Ever feel like killing your boss?
After 25 long years spent adding figures in the same soul-crushing job, Mr Zero suddenly finds himself replaced by a machine. For the first time in his life, Zero takes his destiny into his own hands. The consequences set him on a path through this world and beyond, offering him one last chance for love, life and redemption.
Take an extraordinary journey with Mr Zero in this stirring and hilariously dark anti-musical as it asks us to consider the true price of a human soul, told through Joshua Schmidt’s haunting score, inspired by gospel, opera, jazz and rock and roll.
The UK premiere of Jason Loewith and Joshua Schmidt’s multi-award winning musical adaptation of Elmer Rice’s groundbreaking 1923 play is directed by Josh Seymour, named Best Director at the 2016 Off West End Theatre Awards for One Arm at Southwark Playhouse.
Adding Machine: A Musical won the Lucille Lortel Award for Outstanding Musical and the Outer Critics Circle Award for Outstanding New Off-Broadway Musical and Outstanding New Score.
Joshua Schmidt and Jason Loweith said, “Astonishingly, the themes of Elmer Rice’s 1922 play seem never more relevant than the time we find ourselves living in now, especially with the recent events in the UK. In adapting his provocative play, we set out to unearth the siren songs of the disenfranchised.
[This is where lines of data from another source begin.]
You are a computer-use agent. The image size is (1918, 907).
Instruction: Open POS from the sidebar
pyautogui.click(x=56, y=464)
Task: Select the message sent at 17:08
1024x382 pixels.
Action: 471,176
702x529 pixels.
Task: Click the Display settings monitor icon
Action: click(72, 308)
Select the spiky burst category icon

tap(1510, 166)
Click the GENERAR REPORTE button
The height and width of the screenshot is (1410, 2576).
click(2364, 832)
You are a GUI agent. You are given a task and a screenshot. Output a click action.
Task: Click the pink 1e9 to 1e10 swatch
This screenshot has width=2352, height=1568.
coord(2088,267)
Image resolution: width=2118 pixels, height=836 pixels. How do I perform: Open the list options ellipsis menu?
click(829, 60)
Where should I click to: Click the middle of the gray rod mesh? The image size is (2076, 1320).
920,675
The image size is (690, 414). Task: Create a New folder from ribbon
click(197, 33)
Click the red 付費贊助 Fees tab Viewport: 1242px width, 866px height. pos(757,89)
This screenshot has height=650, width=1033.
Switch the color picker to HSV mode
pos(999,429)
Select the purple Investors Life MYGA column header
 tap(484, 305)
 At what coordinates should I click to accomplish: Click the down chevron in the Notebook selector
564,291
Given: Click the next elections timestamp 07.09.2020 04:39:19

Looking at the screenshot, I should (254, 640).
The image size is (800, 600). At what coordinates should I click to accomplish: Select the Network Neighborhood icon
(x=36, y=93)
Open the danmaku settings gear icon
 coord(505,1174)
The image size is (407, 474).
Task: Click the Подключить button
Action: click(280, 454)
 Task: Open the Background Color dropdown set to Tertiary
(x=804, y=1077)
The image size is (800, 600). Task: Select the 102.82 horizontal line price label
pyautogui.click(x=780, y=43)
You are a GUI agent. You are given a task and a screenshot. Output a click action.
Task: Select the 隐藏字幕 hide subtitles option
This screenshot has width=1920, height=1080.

This is not music of “simple” folk; rather it is a rich tapestry of love, dark humour, complexity, heartfelt earnestness, insecurity and anger. Whether it’s technological innovation or globalisation that leaves generations of people in the dust, we find it amazing how little those siren songs have changed in almost a century, how frequently they turn into the shrill cries of the racist and the nativist, and how their emotional reach spans so many borders. Diving into this material has made us both much more empathetic to the plight of those kicked to the curb, and more aware of the warning signs in their anger. And it has ultimately reinforced our belief that in the end, we are all individually responsible for our ability to overcome adversity in this ever-changing, constantly evolving world. It seems now is a fascinating moment for the musical to make its premiere in London.”